Aim: Rewrite all of the items below, swapping "microphone" for "mic" everywhere it appears and leaving every other part unchanged.
>> START Stored rows
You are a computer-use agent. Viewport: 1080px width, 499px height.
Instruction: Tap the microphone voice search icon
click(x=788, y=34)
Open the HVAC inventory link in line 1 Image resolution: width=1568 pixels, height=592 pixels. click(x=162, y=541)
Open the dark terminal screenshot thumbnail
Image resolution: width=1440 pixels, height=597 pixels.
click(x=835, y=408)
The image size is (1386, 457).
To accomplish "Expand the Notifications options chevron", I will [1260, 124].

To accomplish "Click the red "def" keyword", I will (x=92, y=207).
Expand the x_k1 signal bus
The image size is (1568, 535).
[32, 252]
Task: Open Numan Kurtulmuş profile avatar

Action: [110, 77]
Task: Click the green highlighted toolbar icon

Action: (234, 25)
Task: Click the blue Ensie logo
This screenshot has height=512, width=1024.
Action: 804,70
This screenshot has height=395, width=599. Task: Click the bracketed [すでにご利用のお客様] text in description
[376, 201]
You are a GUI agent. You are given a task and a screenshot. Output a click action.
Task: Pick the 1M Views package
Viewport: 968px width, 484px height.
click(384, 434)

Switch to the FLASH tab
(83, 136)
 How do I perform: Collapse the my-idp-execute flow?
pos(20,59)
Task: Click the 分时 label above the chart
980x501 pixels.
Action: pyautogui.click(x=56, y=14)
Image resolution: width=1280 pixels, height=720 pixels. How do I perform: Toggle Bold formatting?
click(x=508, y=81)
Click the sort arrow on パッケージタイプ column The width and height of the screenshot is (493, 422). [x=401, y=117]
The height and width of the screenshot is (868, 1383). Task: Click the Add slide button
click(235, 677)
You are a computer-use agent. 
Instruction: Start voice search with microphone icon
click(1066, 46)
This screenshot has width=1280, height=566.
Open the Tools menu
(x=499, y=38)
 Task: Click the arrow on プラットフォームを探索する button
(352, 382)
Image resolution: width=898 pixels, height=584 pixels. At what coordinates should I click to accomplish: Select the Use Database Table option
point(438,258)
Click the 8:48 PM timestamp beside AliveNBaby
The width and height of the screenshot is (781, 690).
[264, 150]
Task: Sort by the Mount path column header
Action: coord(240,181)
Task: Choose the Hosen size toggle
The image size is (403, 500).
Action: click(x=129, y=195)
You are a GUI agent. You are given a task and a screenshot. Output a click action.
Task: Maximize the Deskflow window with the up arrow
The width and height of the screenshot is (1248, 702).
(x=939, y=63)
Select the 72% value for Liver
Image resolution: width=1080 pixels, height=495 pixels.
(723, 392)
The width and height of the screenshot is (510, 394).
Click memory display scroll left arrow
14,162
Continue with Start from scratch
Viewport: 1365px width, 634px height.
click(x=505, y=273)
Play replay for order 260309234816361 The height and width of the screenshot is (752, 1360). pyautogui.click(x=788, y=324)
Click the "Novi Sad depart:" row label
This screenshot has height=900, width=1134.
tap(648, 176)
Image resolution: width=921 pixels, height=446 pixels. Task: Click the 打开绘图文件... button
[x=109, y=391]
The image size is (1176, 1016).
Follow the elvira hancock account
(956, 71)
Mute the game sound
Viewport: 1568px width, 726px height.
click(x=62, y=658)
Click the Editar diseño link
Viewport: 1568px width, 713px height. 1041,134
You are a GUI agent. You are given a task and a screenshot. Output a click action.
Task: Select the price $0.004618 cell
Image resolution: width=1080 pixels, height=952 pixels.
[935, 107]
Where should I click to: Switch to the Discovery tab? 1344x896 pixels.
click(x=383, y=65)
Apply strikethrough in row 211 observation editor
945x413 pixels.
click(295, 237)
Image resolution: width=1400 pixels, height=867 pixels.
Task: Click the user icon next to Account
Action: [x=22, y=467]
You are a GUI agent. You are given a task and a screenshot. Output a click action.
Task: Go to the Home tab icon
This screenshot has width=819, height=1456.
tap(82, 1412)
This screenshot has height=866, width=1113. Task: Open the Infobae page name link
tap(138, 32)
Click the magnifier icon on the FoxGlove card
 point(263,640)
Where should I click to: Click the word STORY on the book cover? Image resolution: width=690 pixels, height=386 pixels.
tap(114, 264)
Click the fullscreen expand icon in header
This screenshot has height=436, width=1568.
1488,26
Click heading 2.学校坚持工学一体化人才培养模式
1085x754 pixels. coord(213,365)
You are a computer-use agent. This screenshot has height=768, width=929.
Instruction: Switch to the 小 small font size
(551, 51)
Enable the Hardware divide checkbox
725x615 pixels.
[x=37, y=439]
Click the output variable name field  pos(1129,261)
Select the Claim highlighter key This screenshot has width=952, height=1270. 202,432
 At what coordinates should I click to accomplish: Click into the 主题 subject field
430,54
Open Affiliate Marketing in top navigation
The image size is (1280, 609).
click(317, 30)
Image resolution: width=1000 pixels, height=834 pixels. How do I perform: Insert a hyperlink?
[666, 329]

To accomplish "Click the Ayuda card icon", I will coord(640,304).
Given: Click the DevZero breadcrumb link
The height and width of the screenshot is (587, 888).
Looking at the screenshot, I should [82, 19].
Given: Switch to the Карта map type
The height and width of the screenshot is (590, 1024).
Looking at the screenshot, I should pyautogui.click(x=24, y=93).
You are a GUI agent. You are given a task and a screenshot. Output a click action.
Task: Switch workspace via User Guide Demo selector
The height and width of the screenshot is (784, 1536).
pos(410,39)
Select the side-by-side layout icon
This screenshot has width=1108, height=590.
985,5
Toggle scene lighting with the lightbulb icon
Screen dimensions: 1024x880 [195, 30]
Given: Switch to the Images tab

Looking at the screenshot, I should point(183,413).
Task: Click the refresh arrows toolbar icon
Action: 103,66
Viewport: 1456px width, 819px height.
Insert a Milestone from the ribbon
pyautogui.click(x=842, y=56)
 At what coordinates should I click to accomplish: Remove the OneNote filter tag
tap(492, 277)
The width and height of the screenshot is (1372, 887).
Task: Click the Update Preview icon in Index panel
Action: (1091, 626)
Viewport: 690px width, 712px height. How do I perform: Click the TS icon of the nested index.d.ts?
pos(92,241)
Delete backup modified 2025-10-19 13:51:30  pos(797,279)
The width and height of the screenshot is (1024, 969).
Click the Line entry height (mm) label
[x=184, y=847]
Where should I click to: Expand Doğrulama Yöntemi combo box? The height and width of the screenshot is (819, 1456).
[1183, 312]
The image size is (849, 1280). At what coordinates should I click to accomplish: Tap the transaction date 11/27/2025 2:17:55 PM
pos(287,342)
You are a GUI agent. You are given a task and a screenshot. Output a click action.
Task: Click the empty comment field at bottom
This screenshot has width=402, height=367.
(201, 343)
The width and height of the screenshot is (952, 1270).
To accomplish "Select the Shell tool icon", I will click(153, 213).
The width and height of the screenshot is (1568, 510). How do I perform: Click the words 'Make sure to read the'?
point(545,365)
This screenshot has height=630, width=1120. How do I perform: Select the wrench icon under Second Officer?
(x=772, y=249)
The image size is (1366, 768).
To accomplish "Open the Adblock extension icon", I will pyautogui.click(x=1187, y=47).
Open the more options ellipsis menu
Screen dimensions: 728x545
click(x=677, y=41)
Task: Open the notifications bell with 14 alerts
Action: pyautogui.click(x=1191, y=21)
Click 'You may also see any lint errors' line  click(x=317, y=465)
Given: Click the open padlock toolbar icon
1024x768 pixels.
>> END Stored rows
Output for this exercise:
You are a computer-use agent. Viewport: 1080px width, 499px height.
Instruction: Tap the mic voice search icon
click(x=788, y=34)
Open the HVAC inventory link in line 1 Image resolution: width=1568 pixels, height=592 pixels. click(x=162, y=541)
Open the dark terminal screenshot thumbnail
Image resolution: width=1440 pixels, height=597 pixels.
click(x=835, y=408)
The image size is (1386, 457).
To accomplish "Expand the Notifications options chevron", I will [1260, 124].

To accomplish "Click the red "def" keyword", I will (x=92, y=207).
Expand the x_k1 signal bus
The image size is (1568, 535).
[32, 252]
Task: Open Numan Kurtulmuş profile avatar

Action: [110, 77]
Task: Click the green highlighted toolbar icon

Action: (234, 25)
Task: Click the blue Ensie logo
This screenshot has height=512, width=1024.
Action: 804,70
This screenshot has height=395, width=599. Task: Click the bracketed [すでにご利用のお客様] text in description
[376, 201]
You are a GUI agent. You are given a task and a screenshot. Output a click action.
Task: Pick the 1M Views package
Viewport: 968px width, 484px height.
click(384, 434)

Switch to the FLASH tab
(83, 136)
 How do I perform: Collapse the my-idp-execute flow?
pos(20,59)
Task: Click the 分时 label above the chart
980x501 pixels.
Action: pyautogui.click(x=56, y=14)
Image resolution: width=1280 pixels, height=720 pixels. How do I perform: Toggle Bold formatting?
click(x=508, y=81)
Click the sort arrow on パッケージタイプ column The width and height of the screenshot is (493, 422). [x=401, y=117]
The height and width of the screenshot is (868, 1383). Task: Click the Add slide button
click(235, 677)
You are a computer-use agent. 
Instruction: Start voice search with mic icon
click(1066, 46)
This screenshot has width=1280, height=566.
Open the Tools menu
(x=499, y=38)
 Task: Click the arrow on プラットフォームを探索する button
(352, 382)
Image resolution: width=898 pixels, height=584 pixels. At what coordinates should I click to accomplish: Select the Use Database Table option
point(438,258)
Click the 8:48 PM timestamp beside AliveNBaby
The width and height of the screenshot is (781, 690).
[264, 150]
Task: Sort by the Mount path column header
Action: coord(240,181)
Task: Choose the Hosen size toggle
The image size is (403, 500).
Action: click(x=129, y=195)
You are a GUI agent. You are given a task and a screenshot. Output a click action.
Task: Maximize the Deskflow window with the up arrow
The width and height of the screenshot is (1248, 702).
(x=939, y=63)
Select the 72% value for Liver
Image resolution: width=1080 pixels, height=495 pixels.
(723, 392)
The width and height of the screenshot is (510, 394).
Click memory display scroll left arrow
14,162
Continue with Start from scratch
Viewport: 1365px width, 634px height.
click(x=505, y=273)
Play replay for order 260309234816361 The height and width of the screenshot is (752, 1360). pyautogui.click(x=788, y=324)
Click the "Novi Sad depart:" row label
This screenshot has height=900, width=1134.
tap(648, 176)
Image resolution: width=921 pixels, height=446 pixels. Task: Click the 打开绘图文件... button
[x=109, y=391]
The image size is (1176, 1016).
Follow the elvira hancock account
(956, 71)
Mute the game sound
Viewport: 1568px width, 726px height.
click(x=62, y=658)
Click the Editar diseño link
Viewport: 1568px width, 713px height. 1041,134
You are a GUI agent. You are given a task and a screenshot. Output a click action.
Task: Select the price $0.004618 cell
Image resolution: width=1080 pixels, height=952 pixels.
[935, 107]
Where should I click to: Switch to the Discovery tab? 1344x896 pixels.
click(x=383, y=65)
Apply strikethrough in row 211 observation editor
945x413 pixels.
click(295, 237)
Image resolution: width=1400 pixels, height=867 pixels.
Task: Click the user icon next to Account
Action: [x=22, y=467]
You are a GUI agent. You are given a task and a screenshot. Output a click action.
Task: Go to the Home tab icon
This screenshot has width=819, height=1456.
tap(82, 1412)
This screenshot has height=866, width=1113. Task: Open the Infobae page name link
tap(138, 32)
Click the magnifier icon on the FoxGlove card
 point(263,640)
Where should I click to: Click the word STORY on the book cover? Image resolution: width=690 pixels, height=386 pixels.
tap(114, 264)
Click the fullscreen expand icon in header
This screenshot has height=436, width=1568.
1488,26
Click heading 2.学校坚持工学一体化人才培养模式
1085x754 pixels. coord(213,365)
You are a computer-use agent. This screenshot has height=768, width=929.
Instruction: Switch to the 小 small font size
(551, 51)
Enable the Hardware divide checkbox
725x615 pixels.
[x=37, y=439]
Click the output variable name field  pos(1129,261)
Select the Claim highlighter key This screenshot has width=952, height=1270. 202,432
 At what coordinates should I click to accomplish: Click into the 主题 subject field
430,54
Open Affiliate Marketing in top navigation
The image size is (1280, 609).
click(317, 30)
Image resolution: width=1000 pixels, height=834 pixels. How do I perform: Insert a hyperlink?
[666, 329]

To accomplish "Click the Ayuda card icon", I will coord(640,304).
Given: Click the DevZero breadcrumb link
The height and width of the screenshot is (587, 888).
Looking at the screenshot, I should [82, 19].
Given: Switch to the Карта map type
The height and width of the screenshot is (590, 1024).
Looking at the screenshot, I should pyautogui.click(x=24, y=93).
You are a GUI agent. You are given a task and a screenshot. Output a click action.
Task: Switch workspace via User Guide Demo selector
The height and width of the screenshot is (784, 1536).
pos(410,39)
Select the side-by-side layout icon
This screenshot has width=1108, height=590.
985,5
Toggle scene lighting with the lightbulb icon
Screen dimensions: 1024x880 [195, 30]
Given: Switch to the Images tab

Looking at the screenshot, I should point(183,413).
Task: Click the refresh arrows toolbar icon
Action: 103,66
Viewport: 1456px width, 819px height.
Insert a Milestone from the ribbon
pyautogui.click(x=842, y=56)
 At what coordinates should I click to accomplish: Remove the OneNote filter tag
tap(492, 277)
The width and height of the screenshot is (1372, 887).
Task: Click the Update Preview icon in Index panel
Action: (1091, 626)
Viewport: 690px width, 712px height. How do I perform: Click the TS icon of the nested index.d.ts?
pos(92,241)
Delete backup modified 2025-10-19 13:51:30  pos(797,279)
The width and height of the screenshot is (1024, 969).
Click the Line entry height (mm) label
[x=184, y=847]
Where should I click to: Expand Doğrulama Yöntemi combo box? The height and width of the screenshot is (819, 1456).
[1183, 312]
The image size is (849, 1280). At what coordinates should I click to accomplish: Tap the transaction date 11/27/2025 2:17:55 PM
pos(287,342)
You are a GUI agent. You are given a task and a screenshot. Output a click action.
Task: Click the empty comment field at bottom
This screenshot has width=402, height=367.
(201, 343)
The width and height of the screenshot is (952, 1270).
To accomplish "Select the Shell tool icon", I will click(153, 213).
The width and height of the screenshot is (1568, 510). How do I perform: Click the words 'Make sure to read the'?
point(545,365)
This screenshot has height=630, width=1120. How do I perform: Select the wrench icon under Second Officer?
(x=772, y=249)
The image size is (1366, 768).
To accomplish "Open the Adblock extension icon", I will pyautogui.click(x=1187, y=47).
Open the more options ellipsis menu
Screen dimensions: 728x545
click(x=677, y=41)
Task: Open the notifications bell with 14 alerts
Action: pyautogui.click(x=1191, y=21)
Click 'You may also see any lint errors' line  click(x=317, y=465)
Given: Click the open padlock toolbar icon
1024x768 pixels.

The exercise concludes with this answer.